In the opening statement on ESG investing below, how much did corporations spend on stock buybacks last year?

## TEXT SEGMENT
<<<<

WASHINGTON, D.C. — U.S. Sen. Sherrod Brown (D-OH) – ranking member of the U.S. Senate Committee on Banking, Housing, and Urban Affairs – delivered the following opening statement at today’s hearing entitled “The Application of Environmental, Social, and Governance Principles in Investing and the Role of Asset Managers, Proxy Advisors, and Other Intermediaries”.   

Sen. Brown’s remarks, as prepared for delivery, follow: 

Thank you Chairman Crapo and welcome to our witnesses. 

I hope today’s hearing will allow the Committee to better understand the growth of environmental, social, and governance, or ESG, investing principles. 

Corporations have become beholden to quarterly earnings reports. One survey of financial executives from public companies found that 78 percent would sacrifice economic value of their own company just to meet financial reporting targets. 

That’s no way to grow our economy. 

Families don’t think in terms of three-month earnings quarters – they think in terms of school years, and 30-year mortgages, and years left to save for retirement. And the more corporations think about the long-term sustainability of their businesses, the better off workers, shareholders, managers, and customers will be. 

Corporations spent more than $800 billion on stock buybacks last year.[1]  

That money doesn’t end up in the pockets of the company’s workers – it goes right in the pockets of the CEOs and other corporate managers making the decision. 

Last year, for the first time in a decade, corporations spent more on their own stock than on investing in long-term capital expenditures and worker investments.[2] 

We know when companies ignore long-term risks, workers, small-time investors, and consumers all pay the price. 

Look at Wells Fargo – the company exploited its workers with unsustainable expectations to boost its stock value, while the board lavished the CEOs with pay raise after pay raise. And consumers are still paying the price. 

But it’s not just consumers – it’s bad for the company. Wells Fargo has faced scandal after scandal, fines and enforcement actions, and the worst stock performance among the biggest banks. And just last week, for the second time in two and a half years, the CEO stepped down under the cloud of the scandals.  

Study after study tell us that investors who pay attention to how companies affect workers and communities and the environment do better over time.

>>>>

## RECORDED INFORMATION
<<<<

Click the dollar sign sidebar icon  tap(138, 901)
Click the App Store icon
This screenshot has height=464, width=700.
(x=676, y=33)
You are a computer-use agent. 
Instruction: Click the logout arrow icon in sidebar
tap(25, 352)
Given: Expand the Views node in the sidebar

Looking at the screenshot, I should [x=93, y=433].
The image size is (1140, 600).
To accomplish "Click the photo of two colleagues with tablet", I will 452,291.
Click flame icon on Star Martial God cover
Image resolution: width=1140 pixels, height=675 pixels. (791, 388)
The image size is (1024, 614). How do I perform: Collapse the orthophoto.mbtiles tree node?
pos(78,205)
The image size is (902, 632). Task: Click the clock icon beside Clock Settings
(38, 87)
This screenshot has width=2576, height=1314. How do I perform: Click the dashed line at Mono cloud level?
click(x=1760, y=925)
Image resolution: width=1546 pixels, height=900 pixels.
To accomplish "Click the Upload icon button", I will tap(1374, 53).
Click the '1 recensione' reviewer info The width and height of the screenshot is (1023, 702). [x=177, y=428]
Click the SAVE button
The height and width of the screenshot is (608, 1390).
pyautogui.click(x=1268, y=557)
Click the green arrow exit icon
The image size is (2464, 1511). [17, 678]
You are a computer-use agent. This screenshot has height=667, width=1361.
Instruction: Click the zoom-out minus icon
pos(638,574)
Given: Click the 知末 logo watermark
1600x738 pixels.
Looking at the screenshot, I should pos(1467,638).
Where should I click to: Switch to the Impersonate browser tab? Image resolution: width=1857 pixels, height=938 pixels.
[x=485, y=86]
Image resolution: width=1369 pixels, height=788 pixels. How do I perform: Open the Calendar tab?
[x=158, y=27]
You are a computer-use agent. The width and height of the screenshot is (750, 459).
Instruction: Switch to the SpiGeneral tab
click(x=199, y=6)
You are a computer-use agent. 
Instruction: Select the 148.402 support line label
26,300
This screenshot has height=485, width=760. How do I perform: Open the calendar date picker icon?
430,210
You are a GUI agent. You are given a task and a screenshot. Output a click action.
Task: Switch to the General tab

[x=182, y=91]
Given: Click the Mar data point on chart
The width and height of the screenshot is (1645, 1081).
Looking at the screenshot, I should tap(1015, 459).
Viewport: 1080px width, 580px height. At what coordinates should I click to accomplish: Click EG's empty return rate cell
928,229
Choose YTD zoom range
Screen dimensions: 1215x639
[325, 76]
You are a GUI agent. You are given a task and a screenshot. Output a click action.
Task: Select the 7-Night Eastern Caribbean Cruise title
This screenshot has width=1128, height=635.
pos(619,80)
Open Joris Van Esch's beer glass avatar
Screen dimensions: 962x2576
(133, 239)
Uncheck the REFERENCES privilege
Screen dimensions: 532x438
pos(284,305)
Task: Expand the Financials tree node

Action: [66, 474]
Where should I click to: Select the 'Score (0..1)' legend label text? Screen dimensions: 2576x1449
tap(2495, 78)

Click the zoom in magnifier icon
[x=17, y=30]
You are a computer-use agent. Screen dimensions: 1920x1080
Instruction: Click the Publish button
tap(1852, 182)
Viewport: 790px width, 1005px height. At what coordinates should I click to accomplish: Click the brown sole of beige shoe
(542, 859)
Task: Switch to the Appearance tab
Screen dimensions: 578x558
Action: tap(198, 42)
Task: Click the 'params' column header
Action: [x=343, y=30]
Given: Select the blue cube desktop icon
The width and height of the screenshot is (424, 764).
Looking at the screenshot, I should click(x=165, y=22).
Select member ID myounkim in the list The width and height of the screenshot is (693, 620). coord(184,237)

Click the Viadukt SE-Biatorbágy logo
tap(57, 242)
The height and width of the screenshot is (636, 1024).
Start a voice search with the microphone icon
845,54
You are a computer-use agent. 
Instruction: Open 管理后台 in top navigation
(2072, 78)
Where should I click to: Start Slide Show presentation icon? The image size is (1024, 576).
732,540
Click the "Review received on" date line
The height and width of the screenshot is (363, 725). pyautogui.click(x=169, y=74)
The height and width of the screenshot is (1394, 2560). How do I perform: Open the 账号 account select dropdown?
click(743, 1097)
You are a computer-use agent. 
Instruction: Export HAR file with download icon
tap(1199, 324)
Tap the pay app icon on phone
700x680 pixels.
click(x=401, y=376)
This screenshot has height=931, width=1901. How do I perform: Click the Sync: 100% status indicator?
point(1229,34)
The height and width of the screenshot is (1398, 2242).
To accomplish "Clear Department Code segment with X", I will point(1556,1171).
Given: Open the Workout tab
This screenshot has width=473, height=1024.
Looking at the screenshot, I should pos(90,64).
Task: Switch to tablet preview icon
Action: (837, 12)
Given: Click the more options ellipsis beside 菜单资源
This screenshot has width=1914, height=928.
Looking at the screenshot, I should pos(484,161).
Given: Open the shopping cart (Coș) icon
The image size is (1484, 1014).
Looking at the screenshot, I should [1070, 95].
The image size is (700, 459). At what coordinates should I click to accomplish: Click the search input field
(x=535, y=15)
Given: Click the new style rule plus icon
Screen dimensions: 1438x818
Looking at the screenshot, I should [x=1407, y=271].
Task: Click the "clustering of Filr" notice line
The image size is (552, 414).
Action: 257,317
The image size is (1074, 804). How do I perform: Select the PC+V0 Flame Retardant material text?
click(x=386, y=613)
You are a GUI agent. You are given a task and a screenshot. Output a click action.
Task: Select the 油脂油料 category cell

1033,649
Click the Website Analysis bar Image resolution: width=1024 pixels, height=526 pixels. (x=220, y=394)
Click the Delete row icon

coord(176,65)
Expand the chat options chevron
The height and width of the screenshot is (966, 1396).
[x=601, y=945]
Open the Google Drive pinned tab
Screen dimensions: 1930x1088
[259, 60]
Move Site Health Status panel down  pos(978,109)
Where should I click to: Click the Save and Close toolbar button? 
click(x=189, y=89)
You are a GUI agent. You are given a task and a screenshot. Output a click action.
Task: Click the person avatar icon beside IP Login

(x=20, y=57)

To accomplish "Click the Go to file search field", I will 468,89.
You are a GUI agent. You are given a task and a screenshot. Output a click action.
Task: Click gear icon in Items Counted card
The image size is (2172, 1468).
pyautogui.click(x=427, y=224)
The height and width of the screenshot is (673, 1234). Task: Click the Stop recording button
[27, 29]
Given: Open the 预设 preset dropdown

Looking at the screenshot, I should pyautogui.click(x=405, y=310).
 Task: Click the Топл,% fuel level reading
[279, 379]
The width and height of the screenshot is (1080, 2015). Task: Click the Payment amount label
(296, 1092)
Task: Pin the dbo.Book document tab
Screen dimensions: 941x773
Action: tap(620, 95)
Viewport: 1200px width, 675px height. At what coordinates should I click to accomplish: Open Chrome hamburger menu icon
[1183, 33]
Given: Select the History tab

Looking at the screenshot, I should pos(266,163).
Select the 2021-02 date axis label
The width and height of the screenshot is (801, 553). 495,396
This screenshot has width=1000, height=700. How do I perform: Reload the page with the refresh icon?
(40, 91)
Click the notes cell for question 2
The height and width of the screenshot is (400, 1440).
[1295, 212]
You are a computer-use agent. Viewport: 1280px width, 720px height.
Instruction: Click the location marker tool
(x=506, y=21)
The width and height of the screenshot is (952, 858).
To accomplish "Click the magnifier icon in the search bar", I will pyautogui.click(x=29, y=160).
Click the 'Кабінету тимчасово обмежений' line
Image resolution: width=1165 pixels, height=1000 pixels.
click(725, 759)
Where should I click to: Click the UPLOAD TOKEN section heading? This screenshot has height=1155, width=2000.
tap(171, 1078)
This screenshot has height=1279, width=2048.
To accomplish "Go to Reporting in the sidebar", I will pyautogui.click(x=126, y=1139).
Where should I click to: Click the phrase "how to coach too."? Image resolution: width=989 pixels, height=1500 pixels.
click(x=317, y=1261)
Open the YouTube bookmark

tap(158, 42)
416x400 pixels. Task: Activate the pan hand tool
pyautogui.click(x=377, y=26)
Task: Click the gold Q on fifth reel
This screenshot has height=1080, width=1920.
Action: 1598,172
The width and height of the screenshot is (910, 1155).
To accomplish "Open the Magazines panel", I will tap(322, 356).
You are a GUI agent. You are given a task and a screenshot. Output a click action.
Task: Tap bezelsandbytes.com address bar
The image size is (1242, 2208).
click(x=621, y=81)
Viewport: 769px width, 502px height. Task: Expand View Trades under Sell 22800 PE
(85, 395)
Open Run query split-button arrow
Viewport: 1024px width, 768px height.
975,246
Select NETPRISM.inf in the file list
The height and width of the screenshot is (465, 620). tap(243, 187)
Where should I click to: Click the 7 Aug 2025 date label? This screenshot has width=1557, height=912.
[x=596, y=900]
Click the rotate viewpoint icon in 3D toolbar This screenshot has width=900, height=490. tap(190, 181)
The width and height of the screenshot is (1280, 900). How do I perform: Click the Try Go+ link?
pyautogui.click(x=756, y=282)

>>>>

## EXERCISE ANSWER
More than $800 billion.